EXTRACTED MATERIAL START

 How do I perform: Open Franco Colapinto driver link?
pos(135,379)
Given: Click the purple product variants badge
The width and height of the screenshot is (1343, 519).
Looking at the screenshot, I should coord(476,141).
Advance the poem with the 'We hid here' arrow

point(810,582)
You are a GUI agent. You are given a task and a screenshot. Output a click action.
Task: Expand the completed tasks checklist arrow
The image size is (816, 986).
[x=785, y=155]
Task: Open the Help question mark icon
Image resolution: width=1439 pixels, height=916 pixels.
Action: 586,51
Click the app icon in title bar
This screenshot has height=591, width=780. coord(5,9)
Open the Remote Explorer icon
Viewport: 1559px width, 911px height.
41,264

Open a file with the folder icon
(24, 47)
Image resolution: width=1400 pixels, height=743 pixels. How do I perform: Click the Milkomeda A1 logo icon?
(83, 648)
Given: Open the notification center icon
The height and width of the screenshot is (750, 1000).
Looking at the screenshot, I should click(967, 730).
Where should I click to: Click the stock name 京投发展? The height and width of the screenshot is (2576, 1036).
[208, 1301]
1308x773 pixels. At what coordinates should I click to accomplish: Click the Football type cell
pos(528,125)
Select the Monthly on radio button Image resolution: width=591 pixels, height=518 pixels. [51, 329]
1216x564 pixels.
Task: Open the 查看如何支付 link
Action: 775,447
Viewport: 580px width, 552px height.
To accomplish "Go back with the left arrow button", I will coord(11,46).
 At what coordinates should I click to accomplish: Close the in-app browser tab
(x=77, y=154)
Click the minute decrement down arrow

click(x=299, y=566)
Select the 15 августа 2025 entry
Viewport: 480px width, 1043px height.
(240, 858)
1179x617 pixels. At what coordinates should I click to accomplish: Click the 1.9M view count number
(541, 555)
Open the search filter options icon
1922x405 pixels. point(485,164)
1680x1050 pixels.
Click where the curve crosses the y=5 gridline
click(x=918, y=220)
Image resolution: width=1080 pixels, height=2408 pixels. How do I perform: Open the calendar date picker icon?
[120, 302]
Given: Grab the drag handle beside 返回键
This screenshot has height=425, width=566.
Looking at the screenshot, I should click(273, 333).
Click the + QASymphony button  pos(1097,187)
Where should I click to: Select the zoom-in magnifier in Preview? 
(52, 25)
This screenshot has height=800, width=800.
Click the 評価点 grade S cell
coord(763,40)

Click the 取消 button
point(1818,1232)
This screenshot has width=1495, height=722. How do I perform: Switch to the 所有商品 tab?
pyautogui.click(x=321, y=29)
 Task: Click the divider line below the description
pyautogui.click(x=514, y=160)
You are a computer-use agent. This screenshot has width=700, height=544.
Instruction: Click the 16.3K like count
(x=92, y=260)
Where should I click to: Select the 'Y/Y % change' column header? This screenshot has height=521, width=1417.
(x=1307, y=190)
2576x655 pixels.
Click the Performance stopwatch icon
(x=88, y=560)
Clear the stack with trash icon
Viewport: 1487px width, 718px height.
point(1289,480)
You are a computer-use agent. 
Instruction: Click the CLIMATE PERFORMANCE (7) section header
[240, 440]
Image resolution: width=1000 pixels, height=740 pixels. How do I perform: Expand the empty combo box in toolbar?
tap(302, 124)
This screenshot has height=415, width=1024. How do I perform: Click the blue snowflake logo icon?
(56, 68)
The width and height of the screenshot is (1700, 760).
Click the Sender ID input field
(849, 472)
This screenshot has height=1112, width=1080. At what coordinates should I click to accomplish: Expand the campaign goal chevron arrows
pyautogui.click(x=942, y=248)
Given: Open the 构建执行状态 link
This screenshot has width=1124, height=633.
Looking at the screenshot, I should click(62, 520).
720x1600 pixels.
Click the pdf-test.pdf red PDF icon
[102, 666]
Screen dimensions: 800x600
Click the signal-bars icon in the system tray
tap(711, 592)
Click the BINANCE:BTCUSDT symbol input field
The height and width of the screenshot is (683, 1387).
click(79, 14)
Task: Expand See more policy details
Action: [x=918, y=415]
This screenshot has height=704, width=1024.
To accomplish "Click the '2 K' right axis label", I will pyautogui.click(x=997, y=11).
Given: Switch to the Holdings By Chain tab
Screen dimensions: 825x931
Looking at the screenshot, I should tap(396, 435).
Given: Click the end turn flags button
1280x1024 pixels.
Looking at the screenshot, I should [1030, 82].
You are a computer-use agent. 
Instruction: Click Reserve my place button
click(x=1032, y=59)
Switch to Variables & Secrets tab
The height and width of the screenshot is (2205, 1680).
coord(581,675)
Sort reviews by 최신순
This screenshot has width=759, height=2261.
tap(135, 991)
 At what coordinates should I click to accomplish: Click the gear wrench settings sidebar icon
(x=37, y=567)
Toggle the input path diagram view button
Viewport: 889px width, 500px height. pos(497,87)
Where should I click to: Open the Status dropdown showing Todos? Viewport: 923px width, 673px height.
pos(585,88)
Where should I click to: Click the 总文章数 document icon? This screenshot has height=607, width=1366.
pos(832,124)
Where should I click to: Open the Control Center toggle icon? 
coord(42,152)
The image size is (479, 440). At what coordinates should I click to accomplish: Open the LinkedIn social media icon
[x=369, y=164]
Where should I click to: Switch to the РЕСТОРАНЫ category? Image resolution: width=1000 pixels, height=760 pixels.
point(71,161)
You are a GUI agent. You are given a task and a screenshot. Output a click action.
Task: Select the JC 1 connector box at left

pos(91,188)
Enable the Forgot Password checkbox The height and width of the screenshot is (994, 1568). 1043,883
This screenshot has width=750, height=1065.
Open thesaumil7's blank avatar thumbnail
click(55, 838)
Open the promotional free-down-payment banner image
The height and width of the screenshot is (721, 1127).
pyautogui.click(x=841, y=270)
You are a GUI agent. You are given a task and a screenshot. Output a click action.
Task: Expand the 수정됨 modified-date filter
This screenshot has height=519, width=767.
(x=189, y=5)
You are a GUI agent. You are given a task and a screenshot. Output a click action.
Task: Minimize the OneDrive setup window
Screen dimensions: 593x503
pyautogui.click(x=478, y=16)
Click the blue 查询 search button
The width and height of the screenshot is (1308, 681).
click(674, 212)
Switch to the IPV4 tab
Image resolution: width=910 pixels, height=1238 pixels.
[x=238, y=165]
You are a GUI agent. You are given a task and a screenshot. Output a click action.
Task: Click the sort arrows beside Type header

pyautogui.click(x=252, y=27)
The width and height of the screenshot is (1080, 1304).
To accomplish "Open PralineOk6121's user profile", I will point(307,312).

EXTRACTED MATERIAL END

- THE PROBLEM
After reading through the records, retype all of them exactly.

- ANSWER AREA
 How do I perform: Open Franco Colapinto driver link?
pos(135,379)
Given: Click the purple product variants badge
The width and height of the screenshot is (1343, 519).
Looking at the screenshot, I should coord(476,141).
Advance the poem with the 'We hid here' arrow

point(810,582)
You are a GUI agent. You are given a task and a screenshot. Output a click action.
Task: Expand the completed tasks checklist arrow
The image size is (816, 986).
[x=785, y=155]
Task: Open the Help question mark icon
Image resolution: width=1439 pixels, height=916 pixels.
Action: 586,51
Click the app icon in title bar
This screenshot has height=591, width=780. coord(5,9)
Open the Remote Explorer icon
Viewport: 1559px width, 911px height.
41,264

Open a file with the folder icon
(24, 47)
Image resolution: width=1400 pixels, height=743 pixels. How do I perform: Click the Milkomeda A1 logo icon?
(83, 648)
Given: Open the notification center icon
The height and width of the screenshot is (750, 1000).
Looking at the screenshot, I should click(967, 730).
Where should I click to: Click the stock name 京投发展? The height and width of the screenshot is (2576, 1036).
[208, 1301]
1308x773 pixels. At what coordinates should I click to accomplish: Click the Football type cell
pos(528,125)
Select the Monthly on radio button Image resolution: width=591 pixels, height=518 pixels. [51, 329]
1216x564 pixels.
Task: Open the 查看如何支付 link
Action: 775,447
Viewport: 580px width, 552px height.
To accomplish "Go back with the left arrow button", I will coord(11,46).
 At what coordinates should I click to accomplish: Close the in-app browser tab
(x=77, y=154)
Click the minute decrement down arrow

click(x=299, y=566)
Select the 15 августа 2025 entry
Viewport: 480px width, 1043px height.
(240, 858)
1179x617 pixels. At what coordinates should I click to accomplish: Click the 1.9M view count number
(541, 555)
Open the search filter options icon
1922x405 pixels. point(485,164)
1680x1050 pixels.
Click where the curve crosses the y=5 gridline
click(x=918, y=220)
Image resolution: width=1080 pixels, height=2408 pixels. How do I perform: Open the calendar date picker icon?
[120, 302]
Given: Grab the drag handle beside 返回键
This screenshot has height=425, width=566.
Looking at the screenshot, I should click(273, 333).
Click the + QASymphony button  pos(1097,187)
Where should I click to: Select the zoom-in magnifier in Preview? 
(52, 25)
This screenshot has height=800, width=800.
Click the 評価点 grade S cell
coord(763,40)

Click the 取消 button
point(1818,1232)
This screenshot has width=1495, height=722. How do I perform: Switch to the 所有商品 tab?
pyautogui.click(x=321, y=29)
 Task: Click the divider line below the description
pyautogui.click(x=514, y=160)
You are a computer-use agent. This screenshot has width=700, height=544.
Instruction: Click the 16.3K like count
(x=92, y=260)
Where should I click to: Select the 'Y/Y % change' column header? This screenshot has height=521, width=1417.
(x=1307, y=190)
2576x655 pixels.
Click the Performance stopwatch icon
(x=88, y=560)
Clear the stack with trash icon
Viewport: 1487px width, 718px height.
point(1289,480)
You are a computer-use agent. 
Instruction: Click the CLIMATE PERFORMANCE (7) section header
[240, 440]
Image resolution: width=1000 pixels, height=740 pixels. How do I perform: Expand the empty combo box in toolbar?
tap(302, 124)
This screenshot has height=415, width=1024. How do I perform: Click the blue snowflake logo icon?
(56, 68)
The width and height of the screenshot is (1700, 760).
Click the Sender ID input field
(849, 472)
This screenshot has height=1112, width=1080. At what coordinates should I click to accomplish: Expand the campaign goal chevron arrows
pyautogui.click(x=942, y=248)
Given: Open the 构建执行状态 link
This screenshot has width=1124, height=633.
Looking at the screenshot, I should click(62, 520).
720x1600 pixels.
Click the pdf-test.pdf red PDF icon
[102, 666]
Screen dimensions: 800x600
Click the signal-bars icon in the system tray
tap(711, 592)
Click the BINANCE:BTCUSDT symbol input field
The height and width of the screenshot is (683, 1387).
click(79, 14)
Task: Expand See more policy details
Action: [x=918, y=415]
This screenshot has height=704, width=1024.
To accomplish "Click the '2 K' right axis label", I will pyautogui.click(x=997, y=11).
Given: Switch to the Holdings By Chain tab
Screen dimensions: 825x931
Looking at the screenshot, I should tap(396, 435).
Given: Click the end turn flags button
1280x1024 pixels.
Looking at the screenshot, I should [1030, 82].
You are a computer-use agent. 
Instruction: Click Reserve my place button
click(x=1032, y=59)
Switch to Variables & Secrets tab
The height and width of the screenshot is (2205, 1680).
coord(581,675)
Sort reviews by 최신순
This screenshot has width=759, height=2261.
tap(135, 991)
 At what coordinates should I click to accomplish: Click the gear wrench settings sidebar icon
(x=37, y=567)
Toggle the input path diagram view button
Viewport: 889px width, 500px height. pos(497,87)
Where should I click to: Open the Status dropdown showing Todos? Viewport: 923px width, 673px height.
pos(585,88)
Where should I click to: Click the 总文章数 document icon? This screenshot has height=607, width=1366.
pos(832,124)
Where should I click to: Open the Control Center toggle icon? 
coord(42,152)
The image size is (479, 440). At what coordinates should I click to accomplish: Open the LinkedIn social media icon
[x=369, y=164]
Where should I click to: Switch to the РЕСТОРАНЫ category? Image resolution: width=1000 pixels, height=760 pixels.
point(71,161)
You are a GUI agent. You are given a task and a screenshot. Output a click action.
Task: Select the JC 1 connector box at left

pos(91,188)
Enable the Forgot Password checkbox The height and width of the screenshot is (994, 1568). 1043,883
This screenshot has width=750, height=1065.
Open thesaumil7's blank avatar thumbnail
click(55, 838)
Open the promotional free-down-payment banner image
The height and width of the screenshot is (721, 1127).
pyautogui.click(x=841, y=270)
You are a GUI agent. You are given a task and a screenshot. Output a click action.
Task: Expand the 수정됨 modified-date filter
This screenshot has height=519, width=767.
(x=189, y=5)
You are a GUI agent. You are given a task and a screenshot. Output a click action.
Task: Minimize the OneDrive setup window
Screen dimensions: 593x503
pyautogui.click(x=478, y=16)
Click the blue 查询 search button
The width and height of the screenshot is (1308, 681).
click(674, 212)
Switch to the IPV4 tab
Image resolution: width=910 pixels, height=1238 pixels.
[x=238, y=165]
You are a GUI agent. You are given a task and a screenshot. Output a click action.
Task: Click the sort arrows beside Type header

pyautogui.click(x=252, y=27)
The width and height of the screenshot is (1080, 1304).
To accomplish "Open PralineOk6121's user profile", I will point(307,312).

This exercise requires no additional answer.